The deadline that passed last night over the deal for Iran to outsource three-quarters of its known stockpile of enriched uranium to Russia for reprocessing is only the latest milestone on the tortuous path towards the West’s acceptance of Iran as a regional power. Even if no deal was agreed, there has been perceptible movement. Nuclear inspectors will still arrive on Sunday at Qom to examine the enrichment site there which has just been disclosed. And further efforts will be made to get the talks going again within the next week or two on how to ensure that reprocessing does take place as a nuclear fuel that can only be used in a civilian reactor. There are good reasons for expecting that progress will continue to be made.
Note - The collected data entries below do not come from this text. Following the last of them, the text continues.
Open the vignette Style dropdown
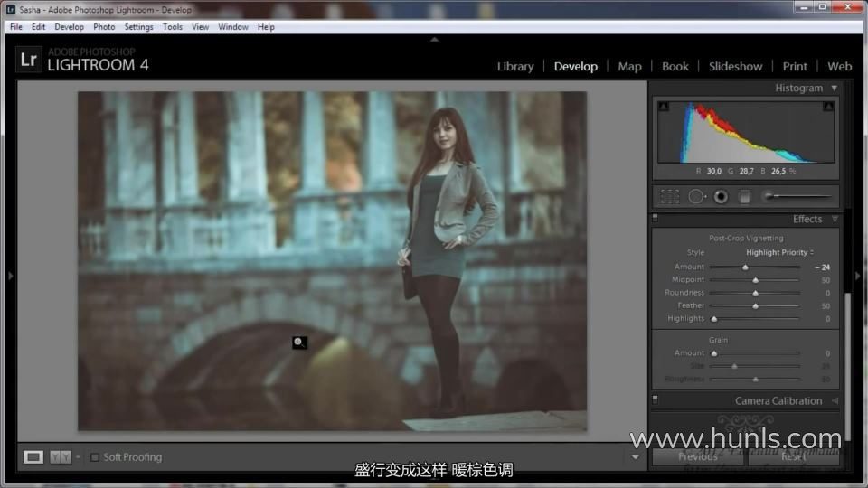This screenshot has height=488, width=868. 779,253
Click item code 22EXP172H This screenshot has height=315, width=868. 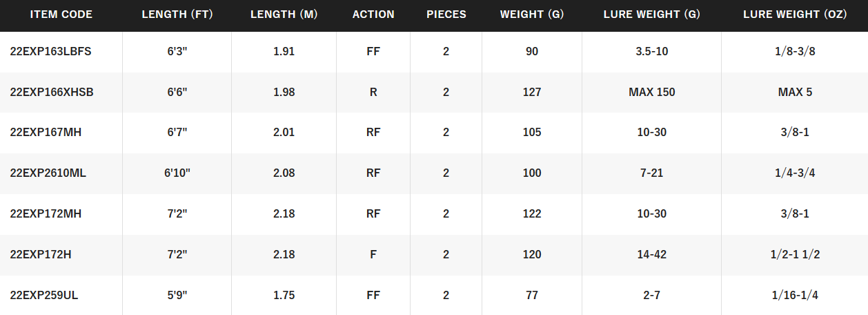(41, 254)
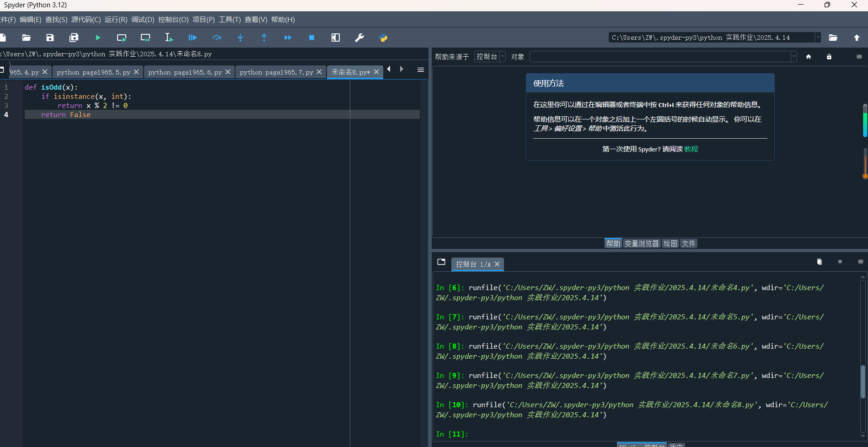Open the editor pane options menu
The height and width of the screenshot is (447, 868).
pyautogui.click(x=420, y=70)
Those reasons no doubt include the continuing consequences of the disputed presidential election in June which has significantly weakened the power of Ayatollah Khamenei, and the embarrassing (to Iran) revelation of the parallel enrichment plant being built near Qom. However, the key reasons are very likely to be fear of Western oil sanctions, combined with growing uncertainty about whether the Iranian regime can continue to count on Russian support to prevent or limit such sanctions, plus anxiety about the economic impact of oil sanctions on the Iranian population against the background of the mullahs’ serious loss of public support already in the bungled elections. The fear among the ruling elite of losing power is, as always in such situations, the decisive factor.
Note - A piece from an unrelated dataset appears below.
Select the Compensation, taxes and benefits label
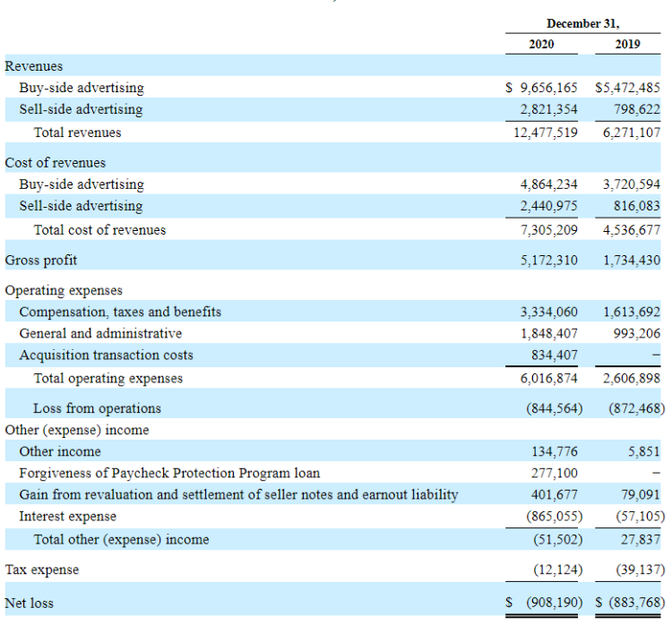 (x=120, y=312)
But this still remains an eyeball confrontation. Even if the Vienna deal had gone through, it would not have stopped enrichment (which the Iranians are entitled to pursue under the 1968 Nuclear Non-proliferation Treaty, provided it is for civil energy purposes), and it would take Iran’s centrifuges just a year to replace the 1,200kg of low-enriched uranium removed to Russia. Further, once one secret enrichment plant is discovered, one wonders if there are others. And letting international inspectors into Qom is not necessarily the same as their being able to gather all the information they need – we shall see.
Even allowing for all these contingencies, there is still more than a sniff of Western hypocrisy over Iran, as Tayyip Erdogan, the Turkish president, has recently noted. How would any country react if it were surrounded on all sides by nuclear-armed powers, some of them hostile – China, India, Pakistan, Russia, Israel, and an American nuclear-armed fleet in the Gulf? How can it be justified to allow Israel to remain a nuclear State, but forbid Iran to provide itself with similar protection? And, most fundamental of all, what right do nuclear States have to demand that all other States remain non-nuclear when they themselves will not give up their nuclear weapons?